Write out every entry once more, character for character.

** Opening Information supplied block **

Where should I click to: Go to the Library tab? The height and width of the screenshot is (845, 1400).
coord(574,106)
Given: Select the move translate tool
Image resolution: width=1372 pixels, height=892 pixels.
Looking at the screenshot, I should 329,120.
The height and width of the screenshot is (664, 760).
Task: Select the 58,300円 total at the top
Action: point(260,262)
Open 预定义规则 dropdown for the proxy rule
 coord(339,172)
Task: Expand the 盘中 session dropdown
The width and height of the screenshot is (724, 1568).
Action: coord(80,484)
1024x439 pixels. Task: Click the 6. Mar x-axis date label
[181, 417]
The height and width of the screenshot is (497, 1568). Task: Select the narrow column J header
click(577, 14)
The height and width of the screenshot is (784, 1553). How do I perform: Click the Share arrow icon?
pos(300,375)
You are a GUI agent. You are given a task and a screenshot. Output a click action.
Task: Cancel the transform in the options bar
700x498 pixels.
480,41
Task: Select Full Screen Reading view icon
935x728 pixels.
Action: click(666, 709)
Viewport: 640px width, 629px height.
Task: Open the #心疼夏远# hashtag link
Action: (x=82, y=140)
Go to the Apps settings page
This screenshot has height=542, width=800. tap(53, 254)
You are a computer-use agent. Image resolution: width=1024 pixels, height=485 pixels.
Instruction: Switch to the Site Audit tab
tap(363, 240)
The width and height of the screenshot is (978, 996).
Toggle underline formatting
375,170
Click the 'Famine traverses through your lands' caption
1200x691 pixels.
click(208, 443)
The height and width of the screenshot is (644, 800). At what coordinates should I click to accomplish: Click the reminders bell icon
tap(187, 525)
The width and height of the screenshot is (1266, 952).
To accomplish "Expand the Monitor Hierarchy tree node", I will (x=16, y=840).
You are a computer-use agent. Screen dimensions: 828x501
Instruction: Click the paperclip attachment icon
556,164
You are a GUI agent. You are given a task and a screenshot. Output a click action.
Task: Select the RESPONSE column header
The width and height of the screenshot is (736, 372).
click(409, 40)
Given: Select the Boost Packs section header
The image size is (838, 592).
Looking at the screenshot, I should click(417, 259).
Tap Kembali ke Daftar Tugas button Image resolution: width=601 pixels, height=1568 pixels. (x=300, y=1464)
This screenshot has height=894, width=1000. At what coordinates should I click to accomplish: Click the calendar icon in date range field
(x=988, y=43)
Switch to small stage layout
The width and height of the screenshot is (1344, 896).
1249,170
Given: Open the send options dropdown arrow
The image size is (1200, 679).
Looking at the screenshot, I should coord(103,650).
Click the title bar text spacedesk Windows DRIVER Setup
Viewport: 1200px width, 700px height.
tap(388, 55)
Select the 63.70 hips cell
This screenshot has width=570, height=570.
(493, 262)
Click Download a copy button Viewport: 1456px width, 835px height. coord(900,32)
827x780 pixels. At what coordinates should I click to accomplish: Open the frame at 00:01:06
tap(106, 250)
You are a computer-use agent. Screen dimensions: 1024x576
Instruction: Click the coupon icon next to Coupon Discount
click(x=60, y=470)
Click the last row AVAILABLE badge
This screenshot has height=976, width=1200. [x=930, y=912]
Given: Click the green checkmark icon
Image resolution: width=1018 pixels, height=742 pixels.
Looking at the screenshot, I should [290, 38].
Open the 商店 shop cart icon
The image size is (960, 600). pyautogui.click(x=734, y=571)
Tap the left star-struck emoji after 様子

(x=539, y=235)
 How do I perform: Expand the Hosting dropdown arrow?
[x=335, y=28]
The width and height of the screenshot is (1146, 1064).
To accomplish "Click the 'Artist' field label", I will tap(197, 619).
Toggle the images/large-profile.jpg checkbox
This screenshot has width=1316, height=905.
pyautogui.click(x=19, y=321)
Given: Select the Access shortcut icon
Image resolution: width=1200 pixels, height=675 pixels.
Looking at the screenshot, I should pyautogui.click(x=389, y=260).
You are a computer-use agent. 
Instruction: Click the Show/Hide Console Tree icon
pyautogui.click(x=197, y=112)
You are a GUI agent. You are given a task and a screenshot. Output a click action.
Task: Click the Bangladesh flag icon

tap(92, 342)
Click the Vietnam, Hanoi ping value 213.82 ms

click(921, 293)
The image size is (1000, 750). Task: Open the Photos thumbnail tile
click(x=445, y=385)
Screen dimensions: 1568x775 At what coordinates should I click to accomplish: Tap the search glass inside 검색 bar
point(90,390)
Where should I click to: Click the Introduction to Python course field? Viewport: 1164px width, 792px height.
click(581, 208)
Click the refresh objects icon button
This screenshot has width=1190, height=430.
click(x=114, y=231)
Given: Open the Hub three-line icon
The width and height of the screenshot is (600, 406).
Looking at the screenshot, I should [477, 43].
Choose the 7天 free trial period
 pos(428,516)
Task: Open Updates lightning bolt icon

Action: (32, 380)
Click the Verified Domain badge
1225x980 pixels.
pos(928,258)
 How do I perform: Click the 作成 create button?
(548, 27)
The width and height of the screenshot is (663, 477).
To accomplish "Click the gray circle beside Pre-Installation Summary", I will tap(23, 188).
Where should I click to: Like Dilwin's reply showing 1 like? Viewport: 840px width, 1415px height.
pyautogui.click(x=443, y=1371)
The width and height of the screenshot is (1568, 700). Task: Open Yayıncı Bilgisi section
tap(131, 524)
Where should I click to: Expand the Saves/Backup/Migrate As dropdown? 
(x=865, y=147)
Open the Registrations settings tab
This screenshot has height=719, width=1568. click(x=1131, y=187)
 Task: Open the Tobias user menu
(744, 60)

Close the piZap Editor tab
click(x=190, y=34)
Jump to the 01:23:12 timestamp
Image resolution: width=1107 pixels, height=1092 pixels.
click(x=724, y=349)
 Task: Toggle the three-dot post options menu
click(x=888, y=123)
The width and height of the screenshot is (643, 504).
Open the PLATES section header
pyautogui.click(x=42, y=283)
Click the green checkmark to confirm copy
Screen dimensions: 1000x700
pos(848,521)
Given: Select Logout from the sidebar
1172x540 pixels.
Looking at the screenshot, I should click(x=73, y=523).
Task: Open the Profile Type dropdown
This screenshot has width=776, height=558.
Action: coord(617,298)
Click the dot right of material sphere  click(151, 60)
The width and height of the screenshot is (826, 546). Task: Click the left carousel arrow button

** Closing Information supplied block **

Completed exercise:
Where should I click to: Go to the Library tab? The height and width of the screenshot is (845, 1400).
coord(574,106)
Given: Select the move translate tool
Image resolution: width=1372 pixels, height=892 pixels.
Looking at the screenshot, I should 329,120.
The height and width of the screenshot is (664, 760).
Task: Select the 58,300円 total at the top
Action: point(260,262)
Open 预定义规则 dropdown for the proxy rule
 coord(339,172)
Task: Expand the 盘中 session dropdown
The width and height of the screenshot is (724, 1568).
Action: coord(80,484)
1024x439 pixels. Task: Click the 6. Mar x-axis date label
[181, 417]
The height and width of the screenshot is (497, 1568). Task: Select the narrow column J header
click(577, 14)
The height and width of the screenshot is (784, 1553). How do I perform: Click the Share arrow icon?
pos(300,375)
You are a GUI agent. You are given a task and a screenshot. Output a click action.
Task: Cancel the transform in the options bar
700x498 pixels.
480,41
Task: Select Full Screen Reading view icon
935x728 pixels.
Action: click(666, 709)
Viewport: 640px width, 629px height.
Task: Open the #心疼夏远# hashtag link
Action: (x=82, y=140)
Go to the Apps settings page
This screenshot has height=542, width=800. tap(53, 254)
You are a computer-use agent. Image resolution: width=1024 pixels, height=485 pixels.
Instruction: Switch to the Site Audit tab
tap(363, 240)
The width and height of the screenshot is (978, 996).
Toggle underline formatting
375,170
Click the 'Famine traverses through your lands' caption
1200x691 pixels.
click(208, 443)
The height and width of the screenshot is (644, 800). At what coordinates should I click to accomplish: Click the reminders bell icon
tap(187, 525)
The width and height of the screenshot is (1266, 952).
To accomplish "Expand the Monitor Hierarchy tree node", I will (x=16, y=840).
You are a computer-use agent. Screen dimensions: 828x501
Instruction: Click the paperclip attachment icon
556,164
You are a GUI agent. You are given a task and a screenshot. Output a click action.
Task: Select the RESPONSE column header
The width and height of the screenshot is (736, 372).
click(409, 40)
Given: Select the Boost Packs section header
The image size is (838, 592).
Looking at the screenshot, I should click(417, 259).
Tap Kembali ke Daftar Tugas button Image resolution: width=601 pixels, height=1568 pixels. (x=300, y=1464)
This screenshot has height=894, width=1000. At what coordinates should I click to accomplish: Click the calendar icon in date range field
(x=988, y=43)
Switch to small stage layout
The width and height of the screenshot is (1344, 896).
1249,170
Given: Open the send options dropdown arrow
The image size is (1200, 679).
Looking at the screenshot, I should coord(103,650).
Click the title bar text spacedesk Windows DRIVER Setup
Viewport: 1200px width, 700px height.
tap(388, 55)
Select the 63.70 hips cell
This screenshot has width=570, height=570.
(493, 262)
Click Download a copy button Viewport: 1456px width, 835px height. coord(900,32)
827x780 pixels. At what coordinates should I click to accomplish: Open the frame at 00:01:06
tap(106, 250)
You are a computer-use agent. Screen dimensions: 1024x576
Instruction: Click the coupon icon next to Coupon Discount
click(x=60, y=470)
Click the last row AVAILABLE badge
This screenshot has height=976, width=1200. [x=930, y=912]
Given: Click the green checkmark icon
Image resolution: width=1018 pixels, height=742 pixels.
Looking at the screenshot, I should [290, 38].
Open the 商店 shop cart icon
The image size is (960, 600). pyautogui.click(x=734, y=571)
Tap the left star-struck emoji after 様子

(x=539, y=235)
 How do I perform: Expand the Hosting dropdown arrow?
[x=335, y=28]
The width and height of the screenshot is (1146, 1064).
To accomplish "Click the 'Artist' field label", I will tap(197, 619).
Toggle the images/large-profile.jpg checkbox
This screenshot has width=1316, height=905.
pyautogui.click(x=19, y=321)
Given: Select the Access shortcut icon
Image resolution: width=1200 pixels, height=675 pixels.
Looking at the screenshot, I should pyautogui.click(x=389, y=260).
You are a computer-use agent. 
Instruction: Click the Show/Hide Console Tree icon
pyautogui.click(x=197, y=112)
You are a GUI agent. You are given a task and a screenshot. Output a click action.
Task: Click the Bangladesh flag icon

tap(92, 342)
Click the Vietnam, Hanoi ping value 213.82 ms

click(921, 293)
The image size is (1000, 750). Task: Open the Photos thumbnail tile
click(x=445, y=385)
Screen dimensions: 1568x775 At what coordinates should I click to accomplish: Tap the search glass inside 검색 bar
point(90,390)
Where should I click to: Click the Introduction to Python course field? Viewport: 1164px width, 792px height.
click(581, 208)
Click the refresh objects icon button
This screenshot has width=1190, height=430.
click(x=114, y=231)
Given: Open the Hub three-line icon
The width and height of the screenshot is (600, 406).
Looking at the screenshot, I should [477, 43].
Choose the 7天 free trial period
 pos(428,516)
Task: Open Updates lightning bolt icon

Action: (32, 380)
Click the Verified Domain badge
1225x980 pixels.
pos(928,258)
 How do I perform: Click the 作成 create button?
(548, 27)
The width and height of the screenshot is (663, 477).
To accomplish "Click the gray circle beside Pre-Installation Summary", I will tap(23, 188).
Where should I click to: Like Dilwin's reply showing 1 like? Viewport: 840px width, 1415px height.
pyautogui.click(x=443, y=1371)
The width and height of the screenshot is (1568, 700). Task: Open Yayıncı Bilgisi section
tap(131, 524)
Where should I click to: Expand the Saves/Backup/Migrate As dropdown? 
(x=865, y=147)
Open the Registrations settings tab
This screenshot has height=719, width=1568. click(x=1131, y=187)
 Task: Open the Tobias user menu
(744, 60)

Close the piZap Editor tab
click(x=190, y=34)
Jump to the 01:23:12 timestamp
Image resolution: width=1107 pixels, height=1092 pixels.
click(x=724, y=349)
 Task: Toggle the three-dot post options menu
click(x=888, y=123)
The width and height of the screenshot is (643, 504).
Open the PLATES section header
pyautogui.click(x=42, y=283)
Click the green checkmark to confirm copy
Screen dimensions: 1000x700
pos(848,521)
Given: Select Logout from the sidebar
1172x540 pixels.
Looking at the screenshot, I should click(x=73, y=523).
Task: Open the Profile Type dropdown
This screenshot has width=776, height=558.
Action: coord(617,298)
Click the dot right of material sphere  click(151, 60)
The width and height of the screenshot is (826, 546). Task: Click the left carousel arrow button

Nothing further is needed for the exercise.